**Exercise:**
Please put the lines of the material from the one containing "California (489, 1056)" through the end, inclusive, into a Markdown table with columns named Row and Line, skipping blank lines. Leave the pictures out of the answer.

(Stored data entries)
****************

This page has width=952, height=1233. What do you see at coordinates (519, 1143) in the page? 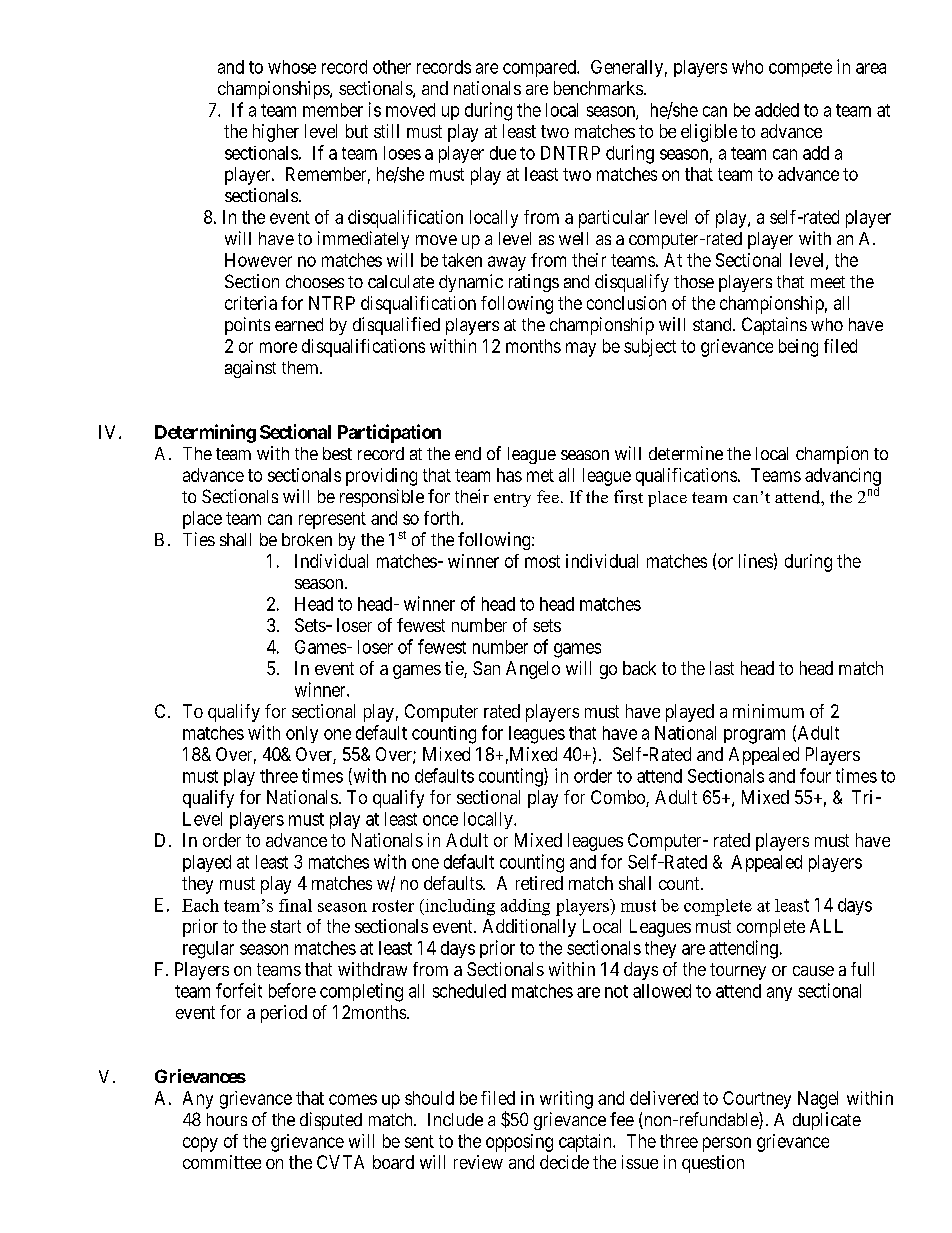
I see `opposing` at bounding box center [519, 1143].
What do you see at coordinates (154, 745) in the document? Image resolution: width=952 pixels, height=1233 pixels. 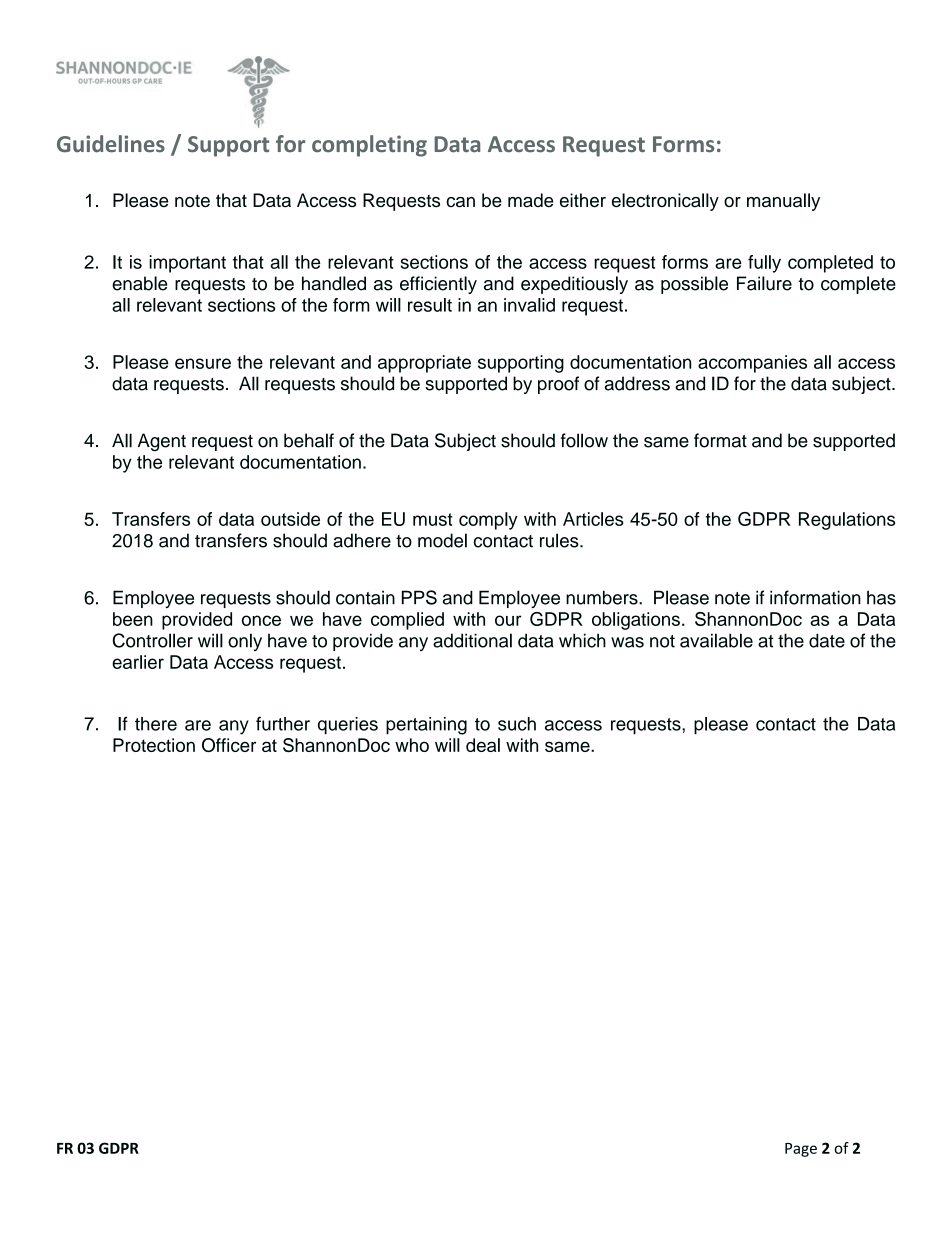 I see `Protection` at bounding box center [154, 745].
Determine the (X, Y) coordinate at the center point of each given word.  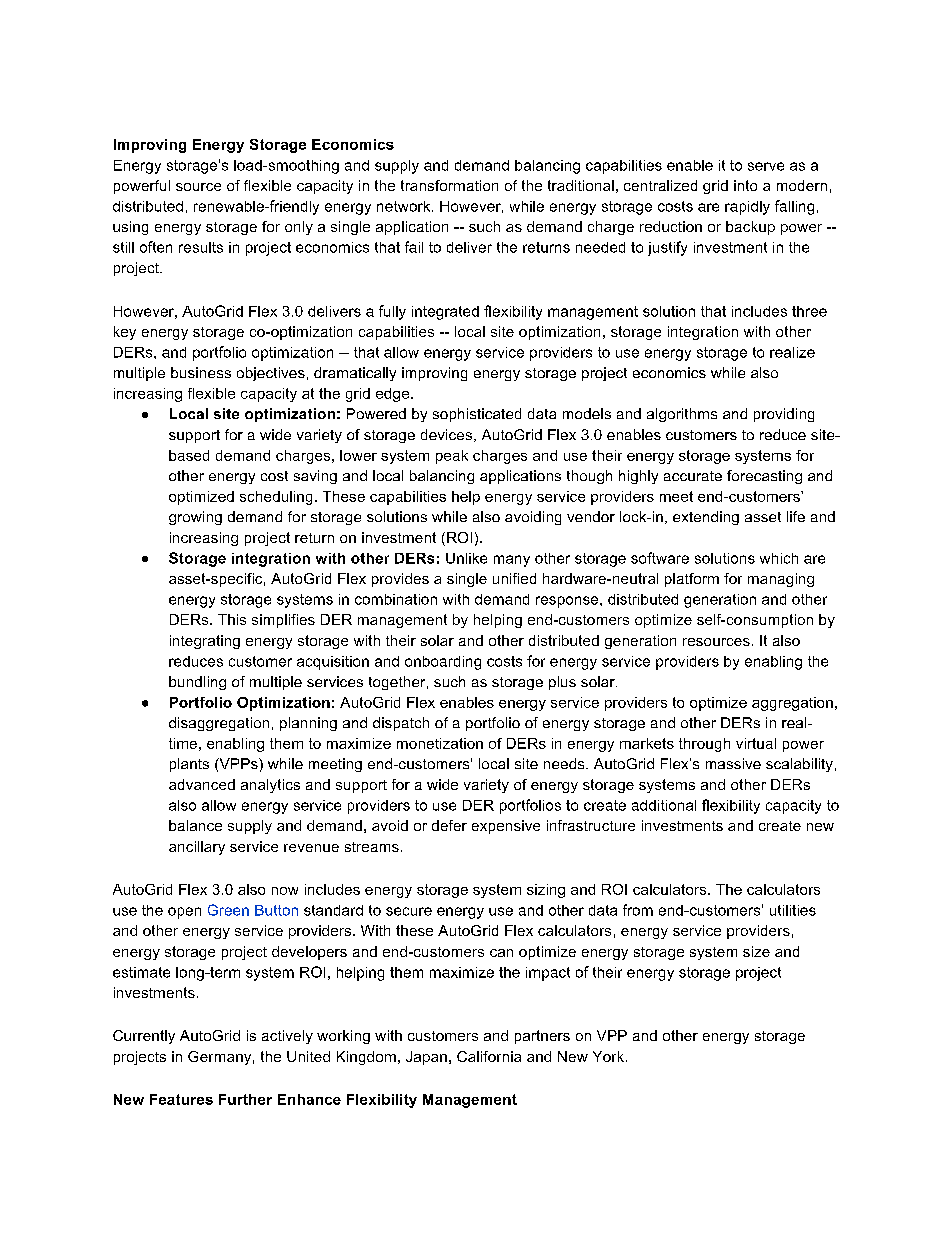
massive (733, 763)
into (745, 185)
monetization (440, 743)
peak (452, 457)
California (489, 1056)
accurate (693, 476)
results (201, 247)
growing (195, 518)
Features (181, 1099)
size (756, 951)
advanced (202, 784)
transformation (449, 185)
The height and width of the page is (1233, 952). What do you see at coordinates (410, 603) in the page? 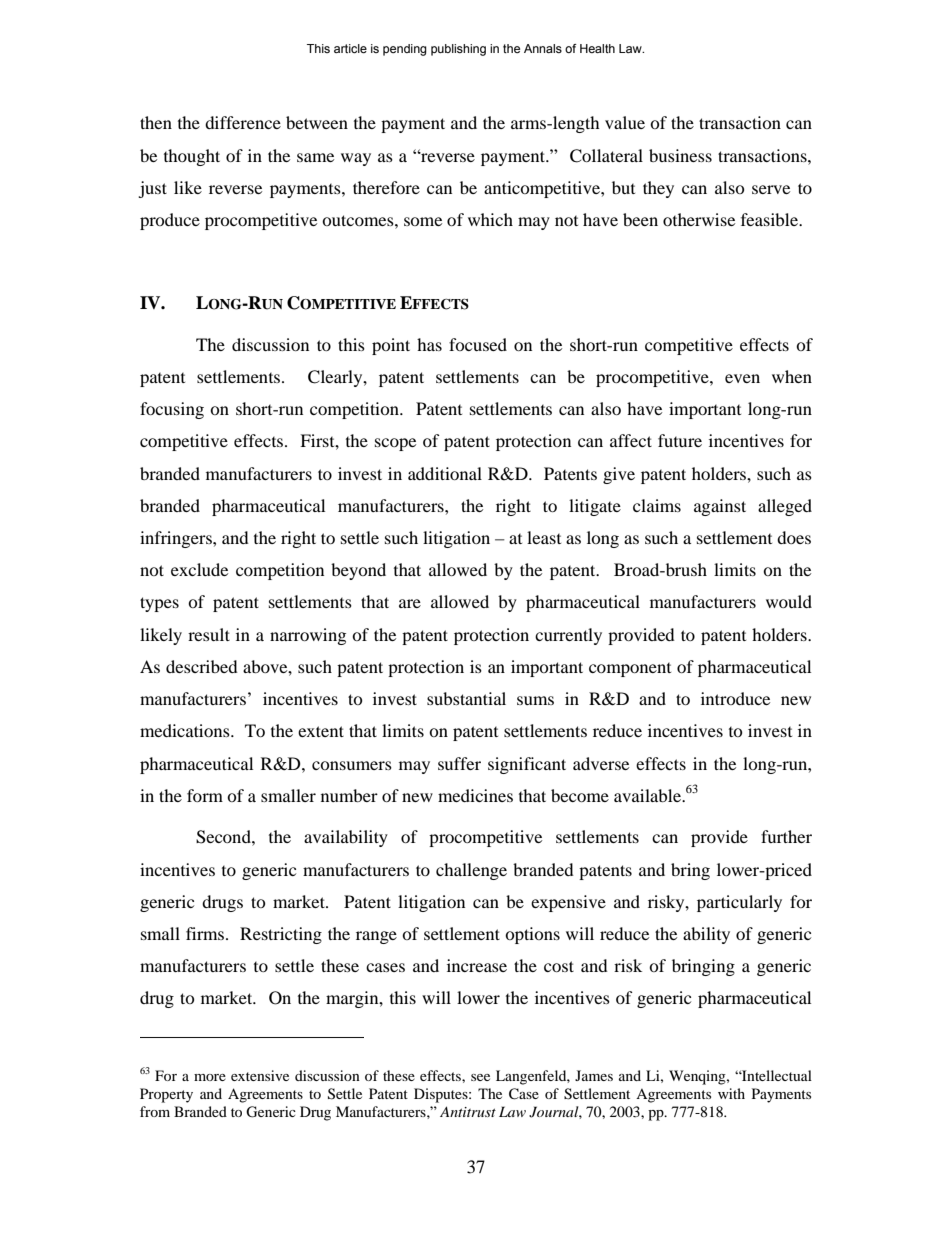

****************

**Answer to the task:**
| Row | Line |
|---|---|
| 1 | California (489, 1056) |
| 2 | accurate (693, 476) |
| 3 | results (201, 247) |
| 4 | growing (195, 518) |
| 5 | Features (181, 1099) |
| 6 | size (756, 951) |
| 7 | advanced (202, 784) |
| 8 | transformation (449, 185) |
| 9 | The height and width of the page is (1233, 952). What do you see at coordinates (410, 603) in the page?  |